What the task requires: From the line that holds "Task: Choose the" to the end of the records, reproduce every line exactly. No pictures.

Recorded data:
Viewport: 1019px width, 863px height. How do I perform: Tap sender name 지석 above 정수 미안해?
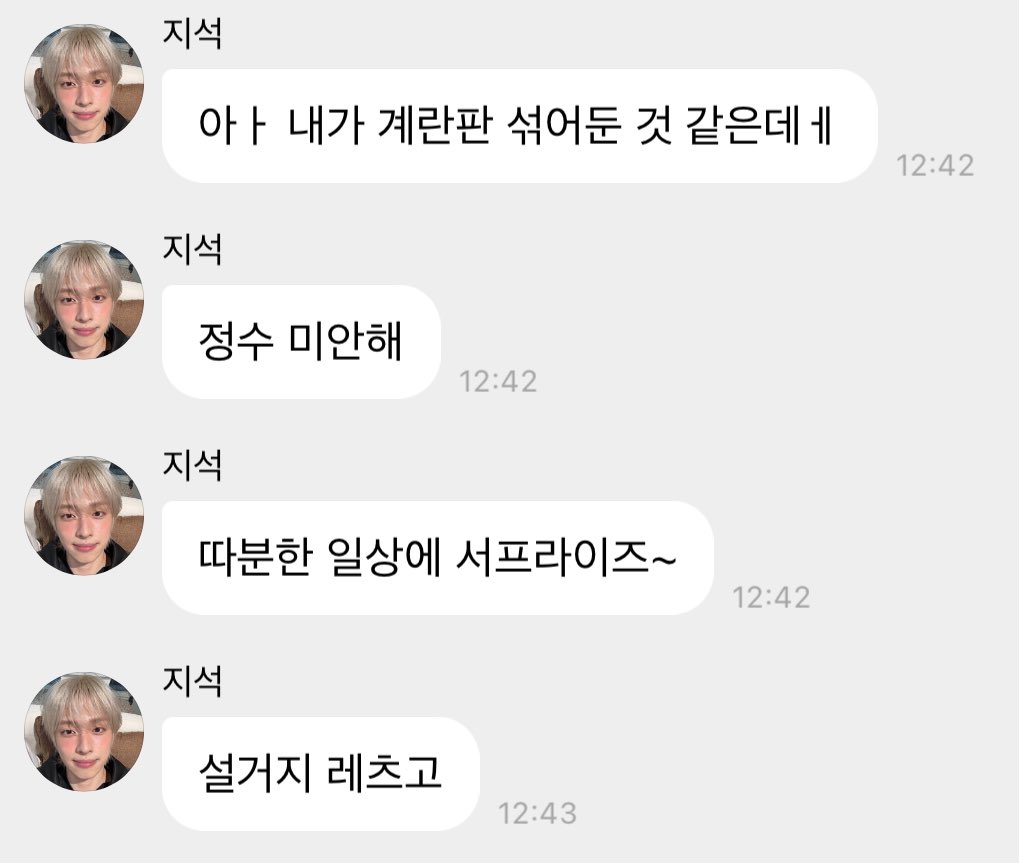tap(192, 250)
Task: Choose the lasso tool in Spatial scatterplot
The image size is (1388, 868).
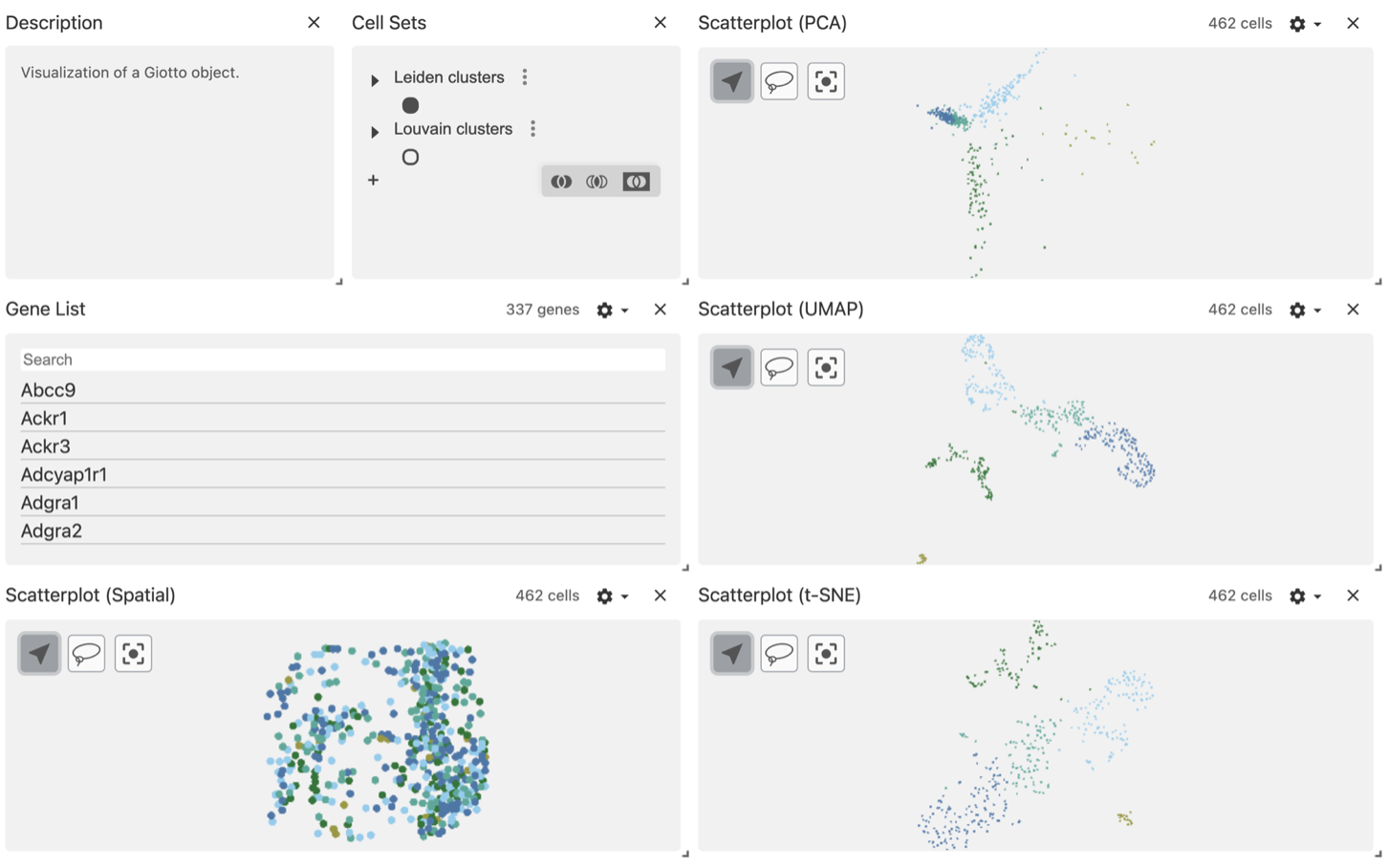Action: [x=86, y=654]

Exercise response:
Task: Choose the lasso tool in Spatial scatterplot
The image size is (1388, 868).
Action: [x=86, y=654]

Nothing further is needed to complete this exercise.